The reply should consist of every entry, repeated exactly.

[Stored data entries]
== Segment start ==
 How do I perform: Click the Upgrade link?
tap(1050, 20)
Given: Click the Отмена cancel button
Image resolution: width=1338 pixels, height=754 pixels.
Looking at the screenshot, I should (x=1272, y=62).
== Segment end ==
#### Response area:
 How do I perform: Click the Upgrade link?
tap(1050, 20)
Given: Click the Отмена cancel button
Image resolution: width=1338 pixels, height=754 pixels.
Looking at the screenshot, I should (x=1272, y=62).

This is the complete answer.